### WORK REQUIRED:
Reproduce the portion of the tax season article between "The tax benefit can" and "the tax benefit.", inclusive.

***** QUOTED TEXT *****

Insights

Tax Season 2023

February 23, 2023

Tax season 2023 is almost here, and there are a couple of relevant deadlines you should know about. Contributions to a retirement annuity and tax-free savings account are collated so that we can report to the South African Revenue Service (SARS) for the tax year 1 March 2022 to 28 February 2023.

In order to take full advantage of the tax breaks available to us within these investment vehicles, contributions need to be made prior to the 20th of February. This will allow for enough time for deposits to reflect in our account, get priced, and then be allocated to the relevant fund.

Top up your RA

With an RA you can contribute up to 27.5% (capped at R350,000) of your total annual income and deduct it from your taxable income to enjoy tax relief on it. The tax deduction limit applies to cumulative annual retirement contributions, regardless of whether you have saved in a retirement annuity fund, a pension fund, or a provident fund.  

The tax benefit can be carried forward to reduce tax liability in future tax years if you exceed the 27.5% maximum contribution limit. Ultimately, the more you top up your RA contribution for the tax year, the higher the tax benefit.

***** INFORMATION SUPPLIED *****

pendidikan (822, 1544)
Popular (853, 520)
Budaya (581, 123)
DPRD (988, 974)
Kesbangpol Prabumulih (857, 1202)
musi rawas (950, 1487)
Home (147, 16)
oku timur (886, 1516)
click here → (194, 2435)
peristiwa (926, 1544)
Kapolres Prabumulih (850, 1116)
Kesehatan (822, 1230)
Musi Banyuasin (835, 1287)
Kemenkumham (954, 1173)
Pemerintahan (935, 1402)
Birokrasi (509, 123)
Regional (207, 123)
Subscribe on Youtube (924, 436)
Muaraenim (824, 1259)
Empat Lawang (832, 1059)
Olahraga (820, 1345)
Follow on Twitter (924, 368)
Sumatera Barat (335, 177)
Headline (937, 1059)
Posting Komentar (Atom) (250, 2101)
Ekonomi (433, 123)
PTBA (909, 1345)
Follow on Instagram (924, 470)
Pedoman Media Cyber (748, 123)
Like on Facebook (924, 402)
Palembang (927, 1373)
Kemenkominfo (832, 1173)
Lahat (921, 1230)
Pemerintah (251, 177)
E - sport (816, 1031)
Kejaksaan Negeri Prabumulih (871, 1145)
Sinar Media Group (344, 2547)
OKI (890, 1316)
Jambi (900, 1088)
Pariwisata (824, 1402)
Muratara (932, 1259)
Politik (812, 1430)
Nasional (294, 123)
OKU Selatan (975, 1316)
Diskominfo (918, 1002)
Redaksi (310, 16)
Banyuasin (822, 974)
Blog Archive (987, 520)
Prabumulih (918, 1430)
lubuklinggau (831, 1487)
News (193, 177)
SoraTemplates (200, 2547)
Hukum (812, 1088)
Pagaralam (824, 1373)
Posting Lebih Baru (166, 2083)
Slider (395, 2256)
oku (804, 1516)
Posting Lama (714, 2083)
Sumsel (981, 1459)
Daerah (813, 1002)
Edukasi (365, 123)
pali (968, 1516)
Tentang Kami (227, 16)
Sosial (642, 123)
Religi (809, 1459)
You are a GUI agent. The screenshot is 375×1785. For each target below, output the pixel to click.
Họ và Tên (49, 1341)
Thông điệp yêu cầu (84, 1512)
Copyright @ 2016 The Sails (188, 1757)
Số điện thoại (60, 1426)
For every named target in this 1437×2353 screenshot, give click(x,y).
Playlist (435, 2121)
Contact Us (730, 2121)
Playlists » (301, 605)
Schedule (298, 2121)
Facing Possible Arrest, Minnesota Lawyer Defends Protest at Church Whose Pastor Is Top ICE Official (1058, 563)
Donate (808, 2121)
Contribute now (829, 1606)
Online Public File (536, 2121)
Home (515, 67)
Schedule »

*****

### REPLY TO THE EXERCISE:
The tax benefit can be carried forward to reduce tax liability in future tax years if you exceed the 27.5% maximum contribution limit. Ultimately, the more you top up your RA contribution for the tax year, the higher the tax benefit.